Ese día con los contactos empezamos a adentrarnos en la selva y en un punto llegamos a un retén donde había tres pelados con uniforme militar armados con fusiles. Allí nos encapucharon y seguimos caminando por una hora aproximadamente hasta que llegamos a un campamento a eso del mediodía. Cuando nos sacaron las capuchas pudimos ver tiendas de campaña; cabañas de guaduas y palmas; hamacas colgadas por todas partes, cocinas, fogones con cazuelas humeantes que nos abrieron el apetito y varios hombres y mujeres que circulaban haciendo tareas diversas. Nos llevaron ante el jefe, comandante "Equis" -así nos lo presentaron- un tipo alto y delgado, con una larga pelambre negra que caía como cascada sobre las orejas desde una cachucha verde oliva, de barba candado del mismo color, tez aceitunada y curtida, nariz aguileña, cejas negras y espesas que echaban sombra sobre unos ojos curiosamente claros y de mirada inquisidora; parecía tener entre treinta y cinco y cuarenta años. Nos saludó con un apretón de manos y amablemente nos ofreció asiento en unas banquetas de madera de guayabo forradas con pieles.
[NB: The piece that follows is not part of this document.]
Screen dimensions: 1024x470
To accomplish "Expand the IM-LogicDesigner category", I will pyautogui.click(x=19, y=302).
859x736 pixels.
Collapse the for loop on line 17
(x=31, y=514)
-¿Qué más compañeros, que se les ofrece?-nos dijo Equis después de hacer que nos sirvieran una buena taza de café- Ya algo me dijeron sobre el problema de ustedes, pero por favor denme detalles sobre esa vaina.
Así lo hicimos, dándole datos sobre la cantidad de hombres, de sus movimientos y precisa ubicación de la finca del tal Romero. También de la casa del pariente donde nos alojábamos, donde prometió que en pocos días se nos pagaría lo que se nos debía. Terminada la reunión nos hizo servir un suculento almuerzo para luego devolvernos por donde habíamos venido. Al día siguiente estábamos regresando a la casa. Ya más tranquilos, le dije al Ruflo que informara a los compañeros; yo tenía un asunto que atender con la mayor de las hermanas.
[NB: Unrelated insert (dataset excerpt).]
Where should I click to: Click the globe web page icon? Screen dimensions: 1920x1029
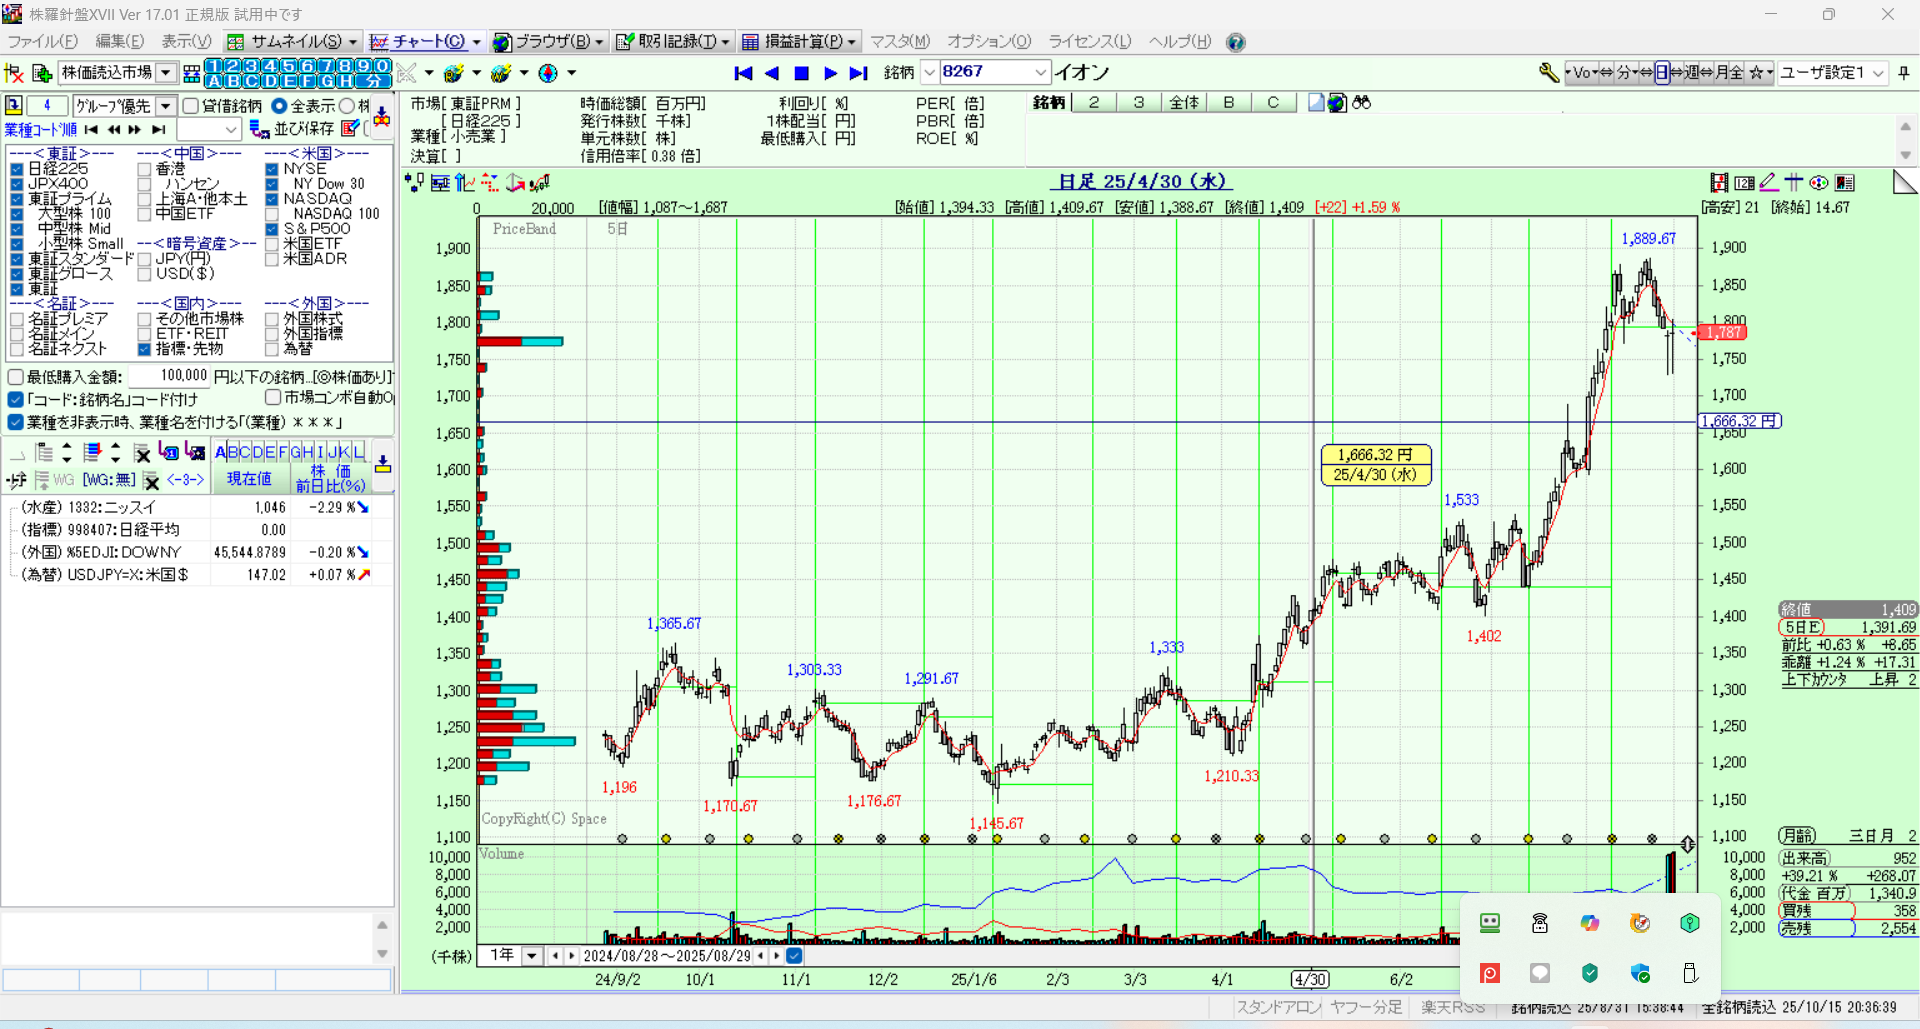[x=548, y=73]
Habrían pasado dos días cuando vimos llegar a Equis con cuatro hombres trayendo a los empujones al crápula de nuestro ex patrón que venía con el terror pintado en la cara. Uno a uno nos fue pagando la deuda hasta el último peso, dejó una suma importante para su familia y sin despedirse de su esposa e hijas que no lo quisieron ver porque aun le temían, así como vino se lo llevaron. Agradecimos al jefe y cuando indagué, por pura curiosidad, sobre lo que sería de la suerte de estos malnacidos, apretó los labios y me miró con ojos que echaban fuego. No faltó más para entender.
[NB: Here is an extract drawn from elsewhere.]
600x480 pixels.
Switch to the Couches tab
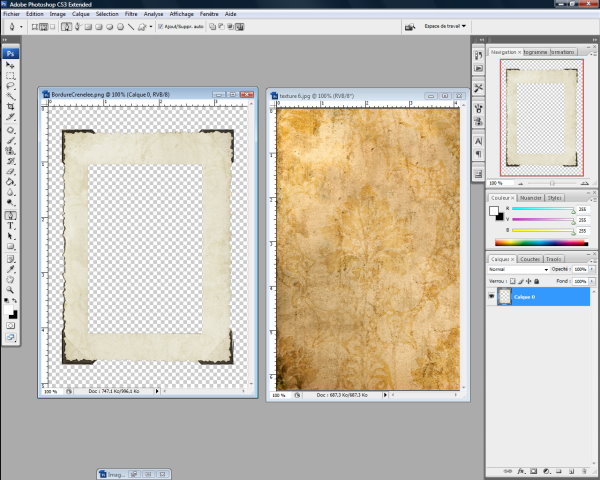point(529,259)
La semana siguiente se nos pasó entre celebraciones y despedidas. De a poco se fueron yendo cada cual al encuentro con su destino. Con el Ruflo montamos de nuevo una canoa que nos facilitaron, otra vez río arriba. Había arreglado las cosas con Marta prometiendo que cuando consiguiera un trabajo estable iba a volver por ella y emprendimos viaje  para San José de donde me había llegado la noticia de que el hombre de la trifulca y por el que había huído, no había colgado los guayos. 
Con el tiempo nos enteramos que el M19 había hecho justicia con Romero y sus sicarios, que en el lugar habían encontrado más de un centenar y medio de cédulas, fotos y otros efectos personales, y que la finca había quedado en manos de Marta y sus hermanas, quienes la habían convertido en una explotación ganadera y agrícola floreciente.
Con el cucuteño, que resultó ser un buen compadre, anduvimos juntos un buen tiempo y nos juramentamos volver a aquélla isla. Pero como dice el refrán, que el hombre propone, la mujer dispone pero el diablo sopla, no cumplimos nunca.